# Work instructions:
Your answer must be the full set of records, copied exactly, with no pictures in it.

# Data provided:
○ ○ ○
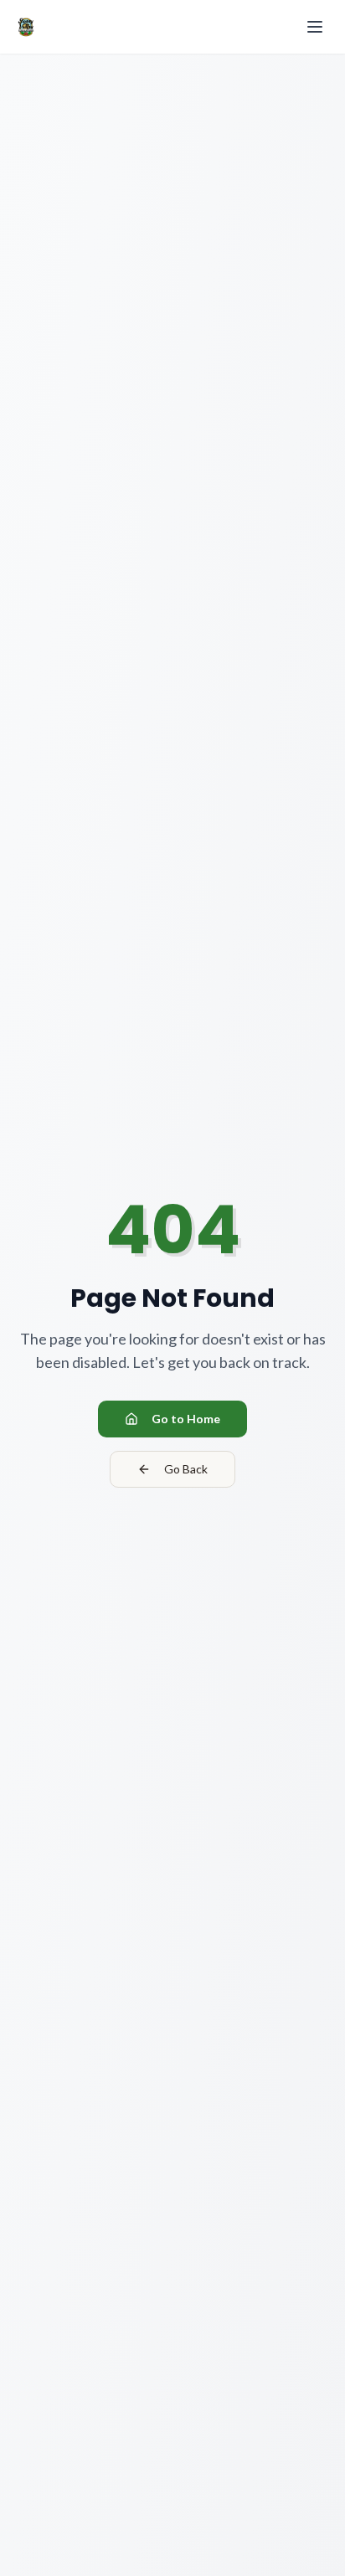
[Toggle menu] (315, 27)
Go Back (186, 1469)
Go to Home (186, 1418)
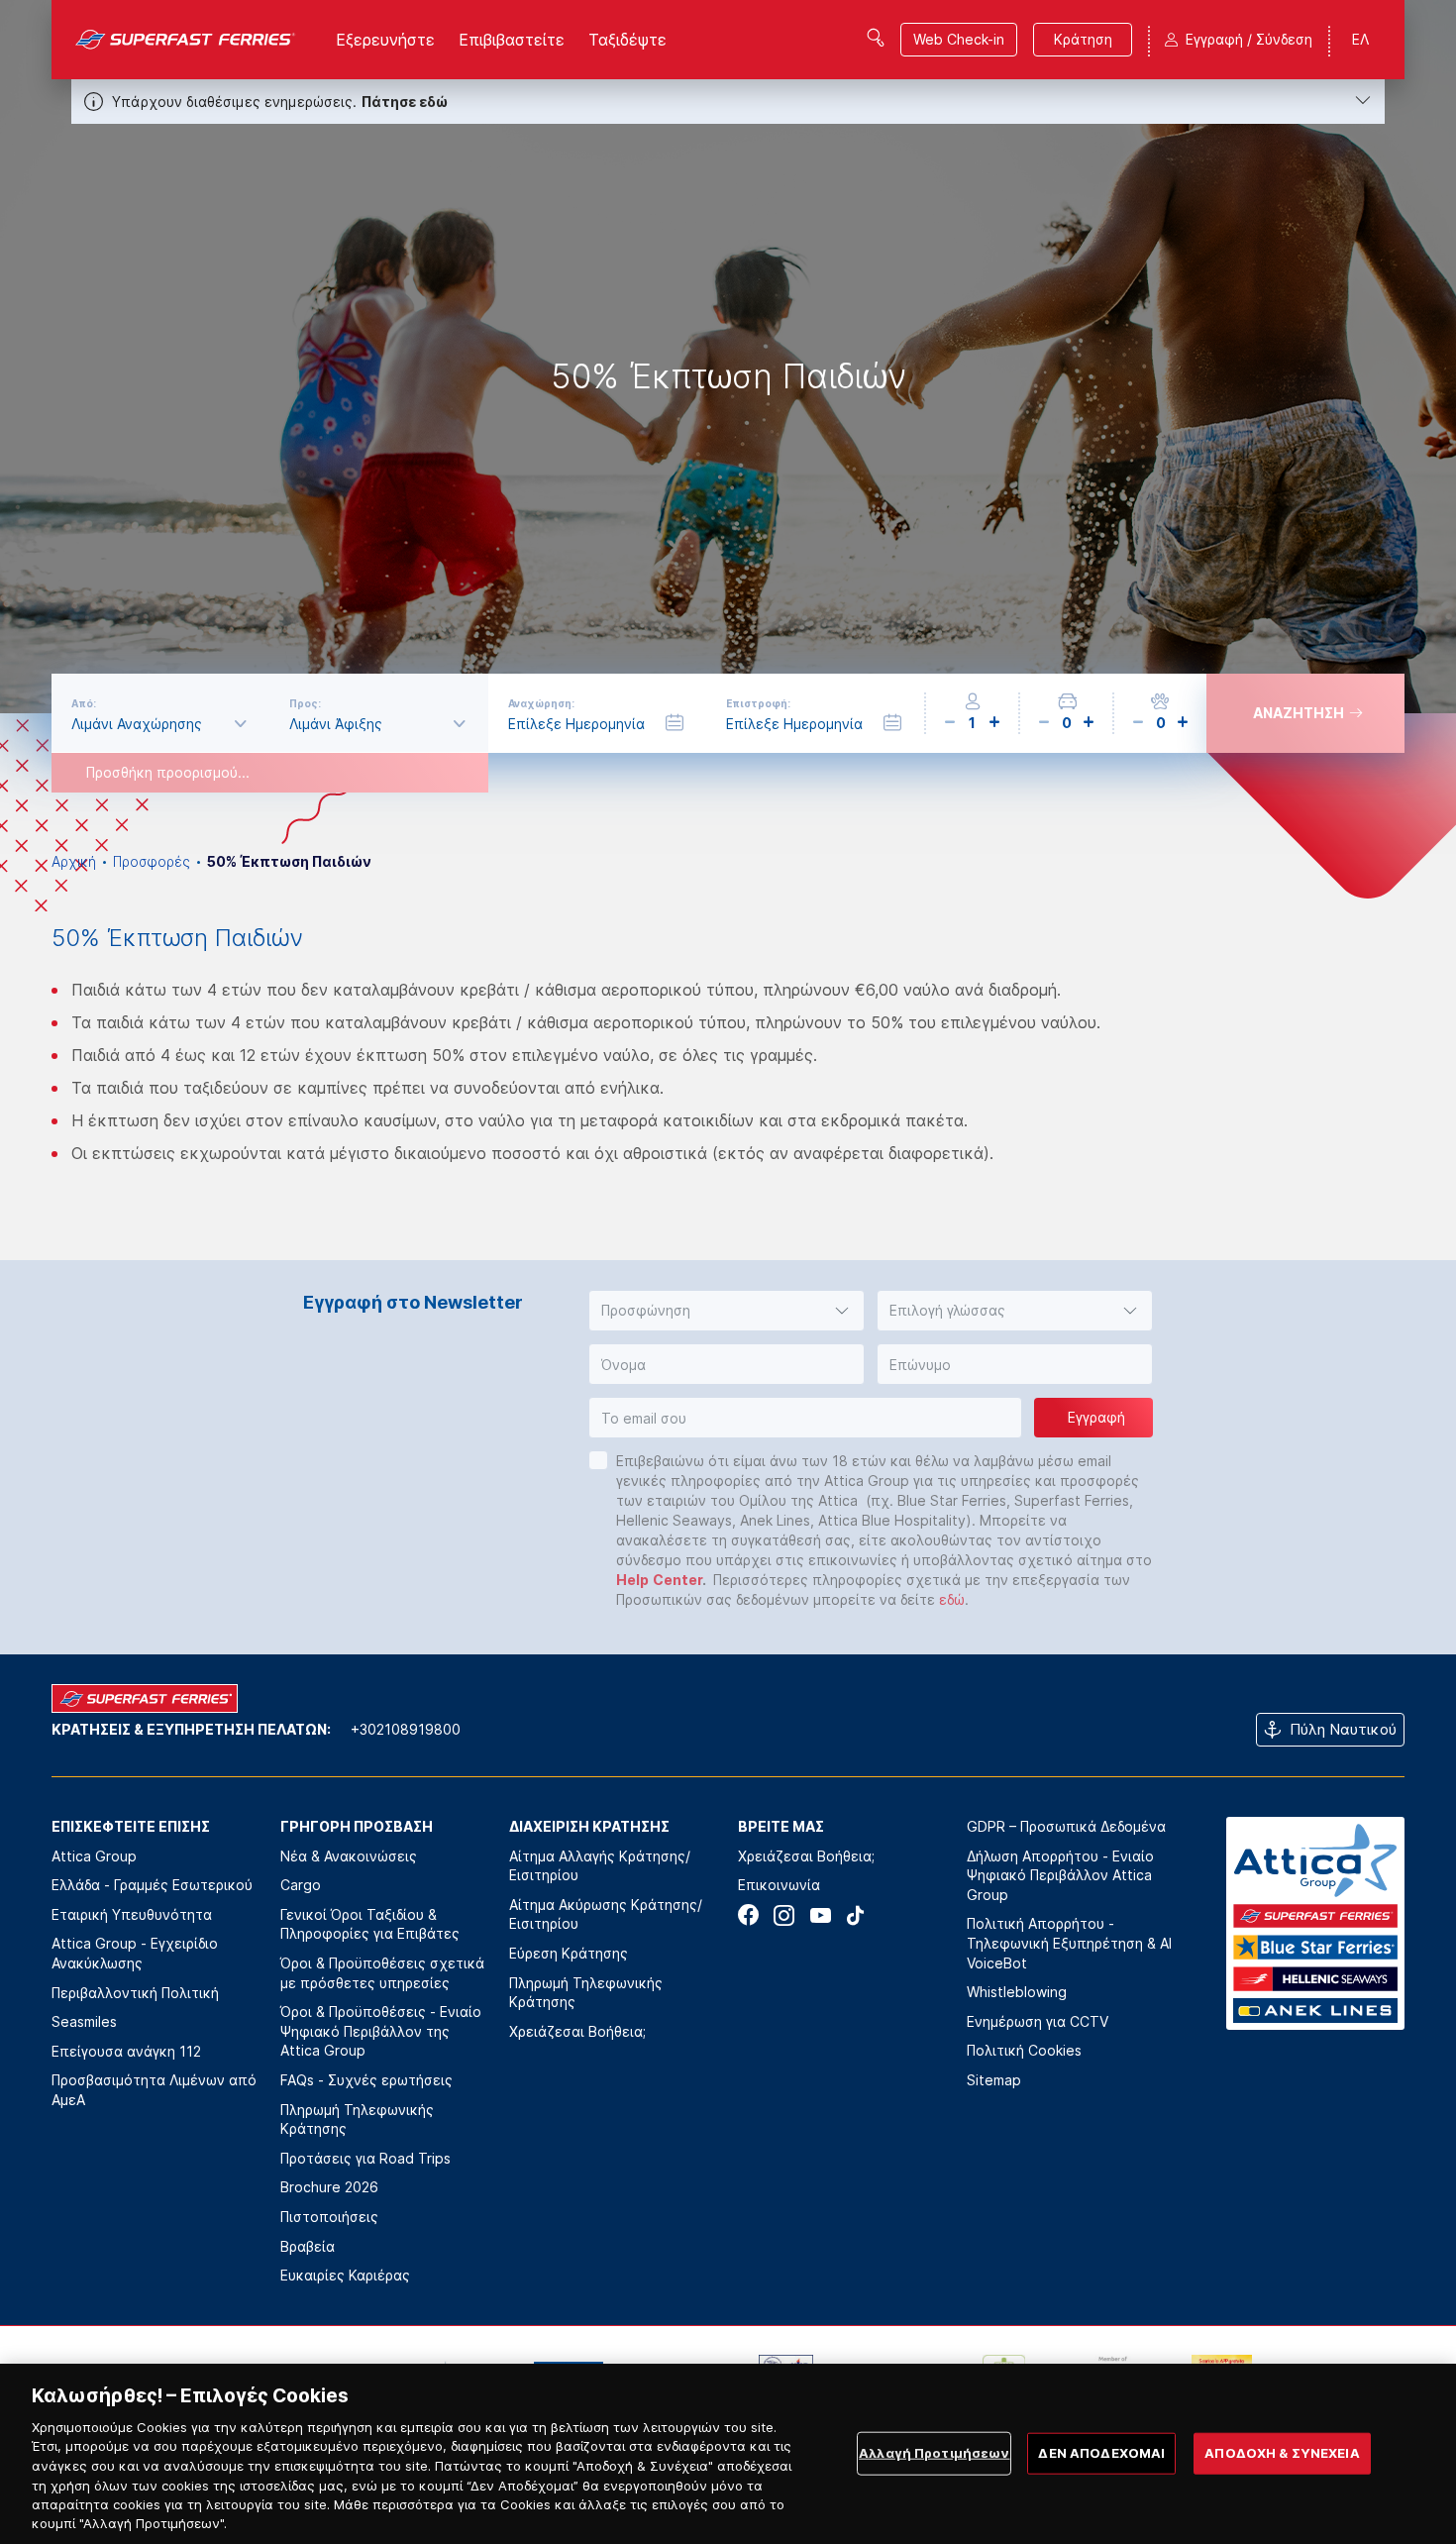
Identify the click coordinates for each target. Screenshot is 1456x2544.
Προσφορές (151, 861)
○ ○ ○
# Exercise output:
[Toggle menu] (315, 27)
Go Back (186, 1469)
Go to Home (186, 1418)
Identify the click coordinates for each target. Screenshot is 1456x2544.
Προσφορές (151, 861)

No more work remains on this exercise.